Share via


Better Approach to avoid DISTINCT/GROUP BY

Question

Wednesday, April 4, 2012 9:39 PM

I have a table with three column

ID              Brand               Price

1               GE                     20
2               GE                     21
3               Sony                  21

Select Distinct Brand From TABLE where price between 19 and 25

if I dont do distinct Then i will see GE twice..my table has around 30K Rows....so what is the best approach to go around this issue (best performance) ..I dont need Group by VS Distinct solution...I need to know best practice to avoid these issues.

www.SaqibKhan.Com

All replies (16)

Wednesday, April 4, 2012 9:45 PM

In this case DISTINCT seems better. 

Please check following link from Pinal Dave 

http://blog.sqlauthority.com/2007/03/29/sql-server-difference-between-distinct-and-group-by-distinct-vs-group-by/

Best Wishes, Arbi; Please vote if you find this posting was helpful or Mark it as answered.


Wednesday, April 4, 2012 9:46 PM

I believe both solutions - yours and

SELECT Brand from Table where Price between 19 and 25 GROUP BY Brand 

will perform the same.

For every expert, there is an equal and opposite expert. - Becker's Law

My blog


Wednesday, April 4, 2012 9:48 PM

sorry, but question was NOT to advise which is better (Group by VS Distinct)...question is how to avoid these bad table design patterns and get best performance... I dont want to go through all 30K rows and return DISTINCT on them...if this is THE BEST PRATICE of doing it then fine...otherwise please advise.

www.SaqibKhan.Com


Wednesday, April 4, 2012 9:52 PM

;With CTE 
As
(
Select *, Row_Number() Over(Partition by Brand Order by Price Desc) As RowNo  
From yourTable 
)
Select * From CTE Where RowNo > 1 

This will list all the duplicates for you.
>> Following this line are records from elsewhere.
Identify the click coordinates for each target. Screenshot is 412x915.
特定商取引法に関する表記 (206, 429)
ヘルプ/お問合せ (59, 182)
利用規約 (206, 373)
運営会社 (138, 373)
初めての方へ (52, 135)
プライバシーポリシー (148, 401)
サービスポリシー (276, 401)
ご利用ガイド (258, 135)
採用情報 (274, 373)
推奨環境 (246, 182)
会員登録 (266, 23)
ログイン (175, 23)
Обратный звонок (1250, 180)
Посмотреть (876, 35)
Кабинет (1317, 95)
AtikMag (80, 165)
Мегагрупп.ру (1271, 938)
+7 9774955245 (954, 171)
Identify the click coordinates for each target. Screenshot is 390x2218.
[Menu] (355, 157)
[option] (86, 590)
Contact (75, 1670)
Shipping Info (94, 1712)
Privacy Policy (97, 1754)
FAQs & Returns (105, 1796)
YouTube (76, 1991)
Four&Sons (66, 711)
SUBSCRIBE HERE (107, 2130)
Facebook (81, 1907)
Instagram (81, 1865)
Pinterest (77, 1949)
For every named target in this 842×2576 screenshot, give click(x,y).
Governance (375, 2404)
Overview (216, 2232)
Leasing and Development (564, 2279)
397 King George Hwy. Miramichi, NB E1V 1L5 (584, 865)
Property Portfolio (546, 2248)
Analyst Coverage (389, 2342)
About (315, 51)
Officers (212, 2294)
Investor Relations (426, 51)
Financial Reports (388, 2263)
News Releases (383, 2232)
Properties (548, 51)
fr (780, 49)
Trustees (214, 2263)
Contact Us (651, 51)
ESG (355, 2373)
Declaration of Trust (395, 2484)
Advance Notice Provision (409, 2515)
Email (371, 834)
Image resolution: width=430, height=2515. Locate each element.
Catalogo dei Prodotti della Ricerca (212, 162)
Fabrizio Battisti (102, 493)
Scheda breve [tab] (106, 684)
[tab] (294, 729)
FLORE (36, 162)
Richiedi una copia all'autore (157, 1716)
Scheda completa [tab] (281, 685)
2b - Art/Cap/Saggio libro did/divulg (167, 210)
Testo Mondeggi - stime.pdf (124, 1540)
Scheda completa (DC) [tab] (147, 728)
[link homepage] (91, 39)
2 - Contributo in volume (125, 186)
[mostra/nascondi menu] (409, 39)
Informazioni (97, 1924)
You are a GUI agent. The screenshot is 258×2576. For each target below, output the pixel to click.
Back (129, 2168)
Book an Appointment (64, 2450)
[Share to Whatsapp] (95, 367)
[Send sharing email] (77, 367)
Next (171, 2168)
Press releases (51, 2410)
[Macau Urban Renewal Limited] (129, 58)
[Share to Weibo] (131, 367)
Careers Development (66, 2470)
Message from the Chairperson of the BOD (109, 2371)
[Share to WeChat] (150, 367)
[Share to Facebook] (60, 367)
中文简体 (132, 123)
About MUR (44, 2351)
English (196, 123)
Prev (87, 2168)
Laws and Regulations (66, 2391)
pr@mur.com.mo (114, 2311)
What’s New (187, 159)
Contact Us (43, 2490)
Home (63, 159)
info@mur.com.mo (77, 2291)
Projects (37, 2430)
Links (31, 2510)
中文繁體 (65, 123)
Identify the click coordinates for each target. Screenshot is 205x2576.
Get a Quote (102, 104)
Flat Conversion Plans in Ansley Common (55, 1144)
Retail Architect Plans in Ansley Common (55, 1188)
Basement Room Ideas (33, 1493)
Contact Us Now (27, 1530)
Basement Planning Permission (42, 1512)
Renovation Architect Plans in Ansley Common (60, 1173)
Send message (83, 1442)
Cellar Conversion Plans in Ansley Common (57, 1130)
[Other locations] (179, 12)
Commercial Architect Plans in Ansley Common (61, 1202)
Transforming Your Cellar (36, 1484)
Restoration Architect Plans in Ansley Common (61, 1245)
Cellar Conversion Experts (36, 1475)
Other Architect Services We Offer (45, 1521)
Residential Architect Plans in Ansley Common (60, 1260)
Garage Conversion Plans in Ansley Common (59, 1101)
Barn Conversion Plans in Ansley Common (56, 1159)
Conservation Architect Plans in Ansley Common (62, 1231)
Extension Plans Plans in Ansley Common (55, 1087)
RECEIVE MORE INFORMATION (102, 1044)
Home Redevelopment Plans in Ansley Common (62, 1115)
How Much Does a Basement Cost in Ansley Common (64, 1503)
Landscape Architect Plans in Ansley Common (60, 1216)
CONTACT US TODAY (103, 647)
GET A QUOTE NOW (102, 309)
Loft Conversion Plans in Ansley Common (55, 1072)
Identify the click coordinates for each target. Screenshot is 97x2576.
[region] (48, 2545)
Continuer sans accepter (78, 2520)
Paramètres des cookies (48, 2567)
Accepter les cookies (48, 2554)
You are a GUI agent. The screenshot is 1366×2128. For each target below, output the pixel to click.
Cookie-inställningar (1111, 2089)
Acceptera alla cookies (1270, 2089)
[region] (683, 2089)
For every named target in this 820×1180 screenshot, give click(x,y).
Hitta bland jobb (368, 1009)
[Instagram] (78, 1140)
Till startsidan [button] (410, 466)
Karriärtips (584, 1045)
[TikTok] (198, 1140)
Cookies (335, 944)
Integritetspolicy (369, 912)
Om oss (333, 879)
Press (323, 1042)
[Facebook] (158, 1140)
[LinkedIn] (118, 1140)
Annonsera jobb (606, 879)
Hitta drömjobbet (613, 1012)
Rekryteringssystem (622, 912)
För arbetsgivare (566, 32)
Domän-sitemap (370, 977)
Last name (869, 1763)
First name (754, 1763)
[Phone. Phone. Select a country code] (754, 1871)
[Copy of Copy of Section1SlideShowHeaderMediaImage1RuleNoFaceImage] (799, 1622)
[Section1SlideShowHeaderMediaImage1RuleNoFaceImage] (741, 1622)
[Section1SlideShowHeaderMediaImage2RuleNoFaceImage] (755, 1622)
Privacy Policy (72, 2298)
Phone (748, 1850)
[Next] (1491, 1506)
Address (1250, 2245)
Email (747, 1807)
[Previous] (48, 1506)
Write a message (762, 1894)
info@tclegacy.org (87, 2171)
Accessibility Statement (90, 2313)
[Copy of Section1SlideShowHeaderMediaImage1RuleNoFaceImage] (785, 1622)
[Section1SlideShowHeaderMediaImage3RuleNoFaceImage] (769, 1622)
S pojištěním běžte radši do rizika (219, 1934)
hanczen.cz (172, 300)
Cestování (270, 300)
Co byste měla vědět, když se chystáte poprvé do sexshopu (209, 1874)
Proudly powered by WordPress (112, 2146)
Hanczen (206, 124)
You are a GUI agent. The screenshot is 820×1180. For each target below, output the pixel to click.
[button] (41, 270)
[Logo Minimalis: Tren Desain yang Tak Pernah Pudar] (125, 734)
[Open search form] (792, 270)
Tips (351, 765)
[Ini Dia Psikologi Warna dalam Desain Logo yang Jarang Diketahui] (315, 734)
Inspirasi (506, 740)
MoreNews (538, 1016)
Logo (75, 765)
Depends on your business logic you can delete dups or add it up or whatever you want to do with those. 

In the next step, you can create a UNIQUE index based on brand or have trigger which will check if that BRAND is duplicate or not and will through an error to UI. 

Best Wishes, Arbi; Please vote if you find this posting was helpful or Mark it as answered.


Wednesday, April 4, 2012 9:59 PM

Thank you Arbi for suggestion...however problem is we get data from a Third Service...which populates this table automatically & on our website we need DISTINCT data. I cant simply delete rows on the fly..since search queries are based upon PRICE and BRAND...I was hoping maybe a approach or a tip to go around this issue.

www.SaqibKhan.Com


Thursday, April 5, 2012 1:06 AM

You're probably not going to be a very happy SQL Developer if you think you never should do SELECT DISTINCT or SELECT GROUP BY.

At the same time, the example (and I realize it's just an example) seems overly simplistic:  GE is a big company.  Are you pulling in Alarm Clocks?  Jet Engines?   Nuclear Power Plants?  You might have fewer duplicates if you were doing a more meaningful query, such as grouping by brand, product categories, and model numbers, perhaps also showing MIN, MAX, and Average pricing.  But to get back to your original question, having to do a Select Distinct or Group by or other form of aggregation isn't a sign of bad design when you have to do summary queries.. 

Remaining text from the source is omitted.